LLP STANDS FOR LIMITED liability partnership. As the name suggests, an LLP provides its members with a degree of liability protection, shielding them and their personal assets.
An LLP is an entity created by state law, usually used for professional practices, such as legal, accounting or architecture firms, says Michael J. Greenwald, partner and Business Entity Tax Practice leader at Friedman LLP, a New York-based business consulting firm. Different states provide different degrees of liability protection to members.
“A partner of a registered limited liability partnership is generally not liable, even by way of indemnification, for any debts, obligations or liabilities of the partnership itself or of its other partners,” says Alan Goldenberg, tax principal at Anchin, a New York accounting firm. “Accordingly, individual partners are themselves not liable for other partners’ misconduct or debt and also are not individually liable for the partnership’s obligations or liabilities.”
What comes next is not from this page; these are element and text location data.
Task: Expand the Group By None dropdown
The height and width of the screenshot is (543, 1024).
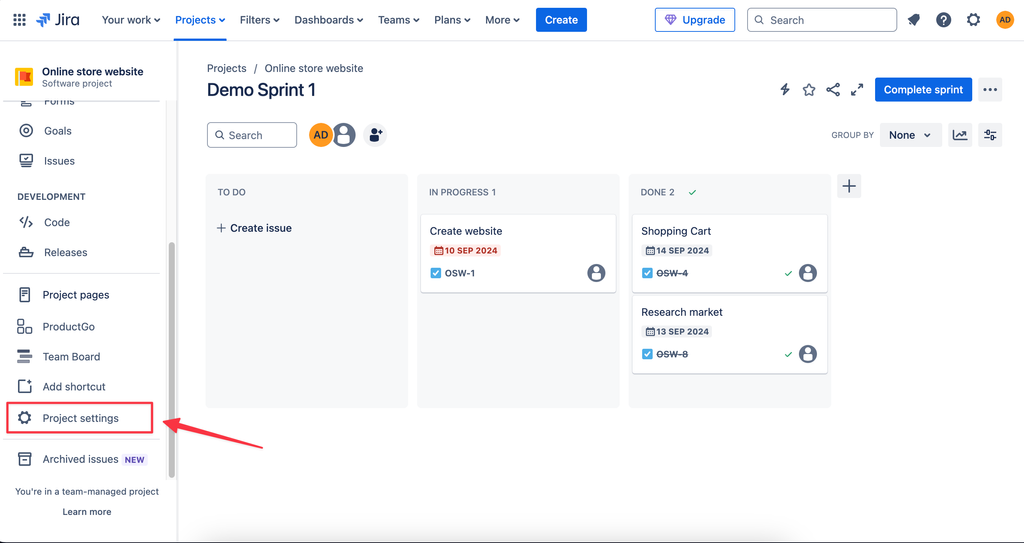Action: coord(910,135)
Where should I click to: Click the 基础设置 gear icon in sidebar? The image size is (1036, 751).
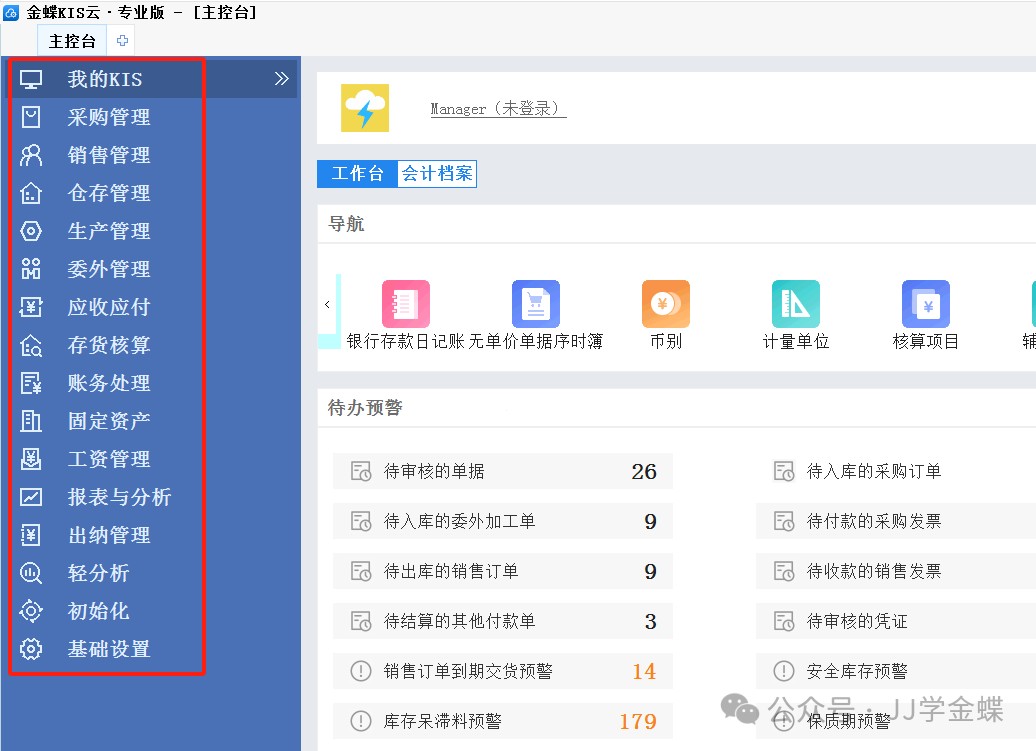pyautogui.click(x=32, y=649)
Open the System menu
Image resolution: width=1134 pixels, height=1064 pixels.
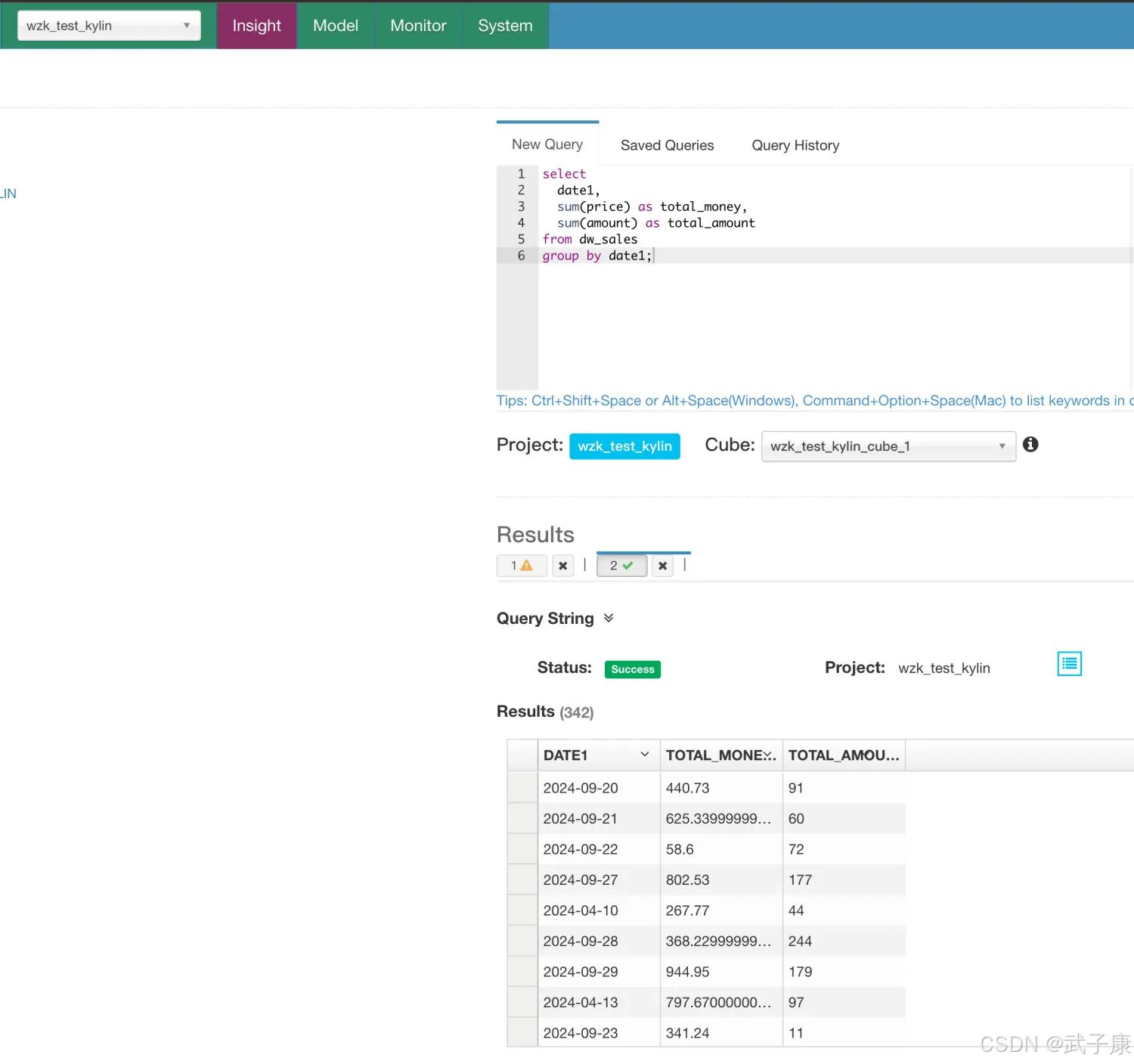coord(505,26)
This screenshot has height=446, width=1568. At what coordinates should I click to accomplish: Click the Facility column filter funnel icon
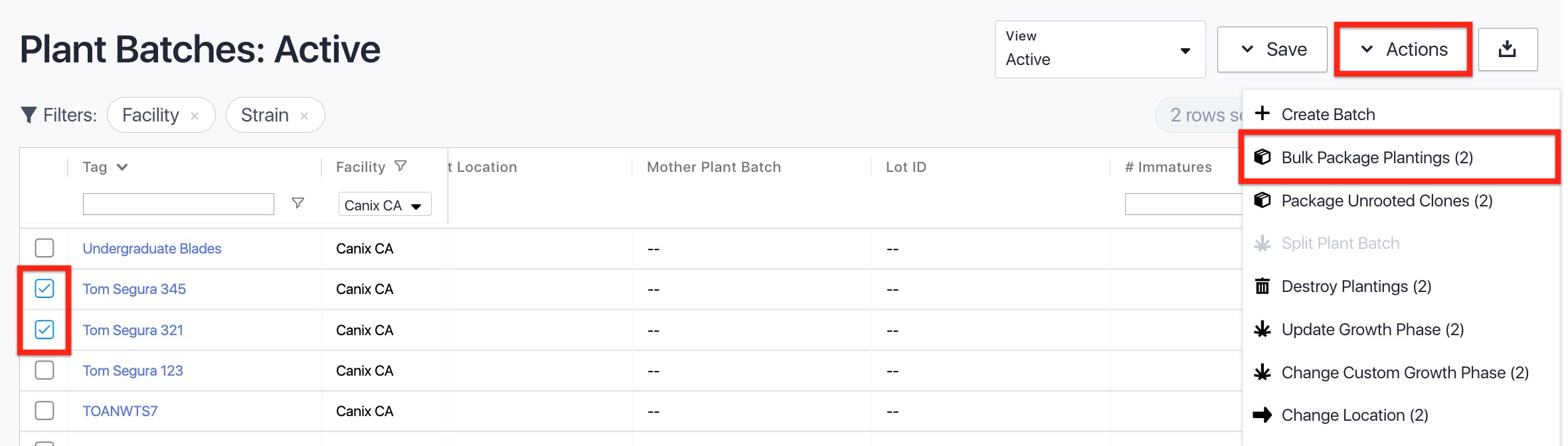400,166
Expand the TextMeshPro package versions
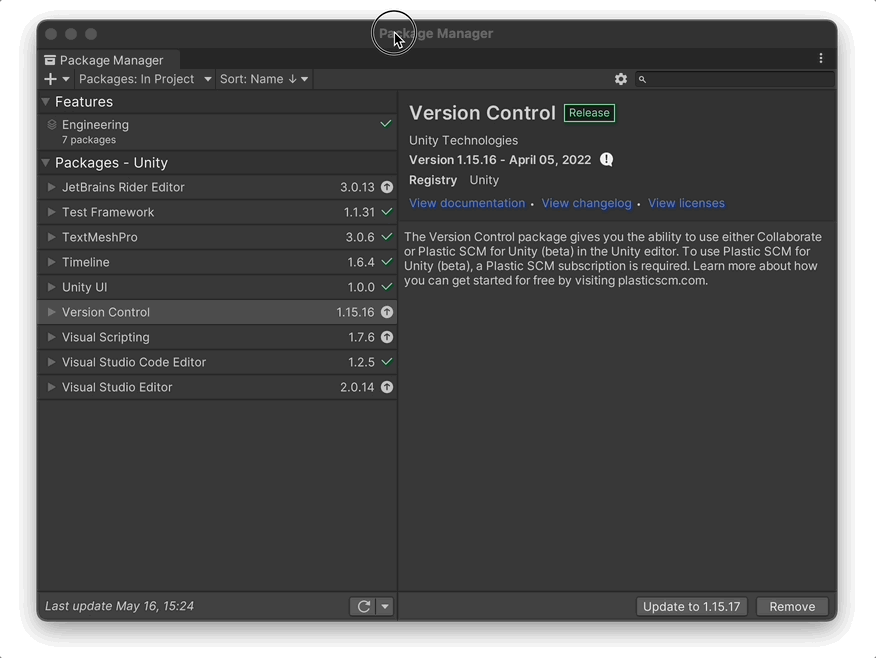The image size is (876, 658). point(52,237)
Kristin Roberts, assistant program chair of accounting for Post University, identifies two types of LLPs: operating LLPs, where there is a business or service being provided by the LLP, and family or investment LLPs, where there is no product or service. In the latter case, “the LLP is used as an investment tool,” she says. “The partners contribute cash and/or marketable securities to the LLP, and in turn the LLP invests those assets further, which could be in marketable securities and/or publicly traded partnerships,” or PTPs.
In either case, the LLP must be defined by an operating agreement, she says.